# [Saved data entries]
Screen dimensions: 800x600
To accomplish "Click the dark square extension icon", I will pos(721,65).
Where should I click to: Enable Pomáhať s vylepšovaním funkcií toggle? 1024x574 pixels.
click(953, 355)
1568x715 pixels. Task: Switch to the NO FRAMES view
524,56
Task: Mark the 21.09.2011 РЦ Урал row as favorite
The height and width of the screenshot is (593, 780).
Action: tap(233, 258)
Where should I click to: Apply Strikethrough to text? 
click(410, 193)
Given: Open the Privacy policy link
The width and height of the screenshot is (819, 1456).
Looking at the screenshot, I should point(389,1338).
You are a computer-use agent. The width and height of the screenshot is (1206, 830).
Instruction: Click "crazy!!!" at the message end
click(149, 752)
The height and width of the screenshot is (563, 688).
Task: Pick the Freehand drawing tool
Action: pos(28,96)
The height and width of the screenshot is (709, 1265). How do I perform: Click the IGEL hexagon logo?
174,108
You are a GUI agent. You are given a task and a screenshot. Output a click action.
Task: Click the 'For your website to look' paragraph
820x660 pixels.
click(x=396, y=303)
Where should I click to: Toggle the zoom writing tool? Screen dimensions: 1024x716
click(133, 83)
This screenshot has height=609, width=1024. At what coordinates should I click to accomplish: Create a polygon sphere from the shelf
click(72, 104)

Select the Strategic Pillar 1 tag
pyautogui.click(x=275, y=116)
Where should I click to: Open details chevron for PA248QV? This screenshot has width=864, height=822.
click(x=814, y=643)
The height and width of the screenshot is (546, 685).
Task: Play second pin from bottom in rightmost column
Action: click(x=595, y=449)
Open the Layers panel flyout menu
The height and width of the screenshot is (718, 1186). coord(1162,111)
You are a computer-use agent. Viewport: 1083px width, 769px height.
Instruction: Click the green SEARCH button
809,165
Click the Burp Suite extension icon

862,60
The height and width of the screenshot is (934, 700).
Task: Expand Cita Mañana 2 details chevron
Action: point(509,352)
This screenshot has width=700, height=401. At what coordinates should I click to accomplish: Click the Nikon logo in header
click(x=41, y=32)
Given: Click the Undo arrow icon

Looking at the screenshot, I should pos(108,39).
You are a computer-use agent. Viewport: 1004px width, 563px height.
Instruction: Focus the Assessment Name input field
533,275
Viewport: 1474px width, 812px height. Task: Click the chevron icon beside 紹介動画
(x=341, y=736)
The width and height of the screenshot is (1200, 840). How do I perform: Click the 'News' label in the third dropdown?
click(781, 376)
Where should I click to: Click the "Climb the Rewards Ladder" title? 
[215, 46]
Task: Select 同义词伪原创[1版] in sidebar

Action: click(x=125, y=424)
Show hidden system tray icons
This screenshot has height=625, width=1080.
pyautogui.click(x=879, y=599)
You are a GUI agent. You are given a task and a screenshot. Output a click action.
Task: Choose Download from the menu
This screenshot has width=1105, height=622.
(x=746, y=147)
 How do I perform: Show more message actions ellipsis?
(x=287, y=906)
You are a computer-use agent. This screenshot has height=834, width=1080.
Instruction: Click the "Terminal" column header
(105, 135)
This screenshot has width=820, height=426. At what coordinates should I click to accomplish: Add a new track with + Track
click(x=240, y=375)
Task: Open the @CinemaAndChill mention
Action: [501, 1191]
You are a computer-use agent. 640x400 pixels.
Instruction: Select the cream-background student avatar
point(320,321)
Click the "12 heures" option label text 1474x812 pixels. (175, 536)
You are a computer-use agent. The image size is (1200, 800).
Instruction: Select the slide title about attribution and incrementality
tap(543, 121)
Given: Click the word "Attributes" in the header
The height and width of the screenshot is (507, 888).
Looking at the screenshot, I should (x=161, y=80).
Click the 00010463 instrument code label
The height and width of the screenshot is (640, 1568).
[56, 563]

# [EXERCISE INSTRUCTIONS]
Please reproduce, exactly as written, the lines of the records from the first line through the one containing "Task: Mark the".

# [SOLUTION FOR THIS PROBLEM]
Screen dimensions: 800x600
To accomplish "Click the dark square extension icon", I will pos(721,65).
Where should I click to: Enable Pomáhať s vylepšovaním funkcií toggle? 1024x574 pixels.
click(953, 355)
1568x715 pixels. Task: Switch to the NO FRAMES view
524,56
Task: Mark the 21.09.2011 РЦ Урал row as favorite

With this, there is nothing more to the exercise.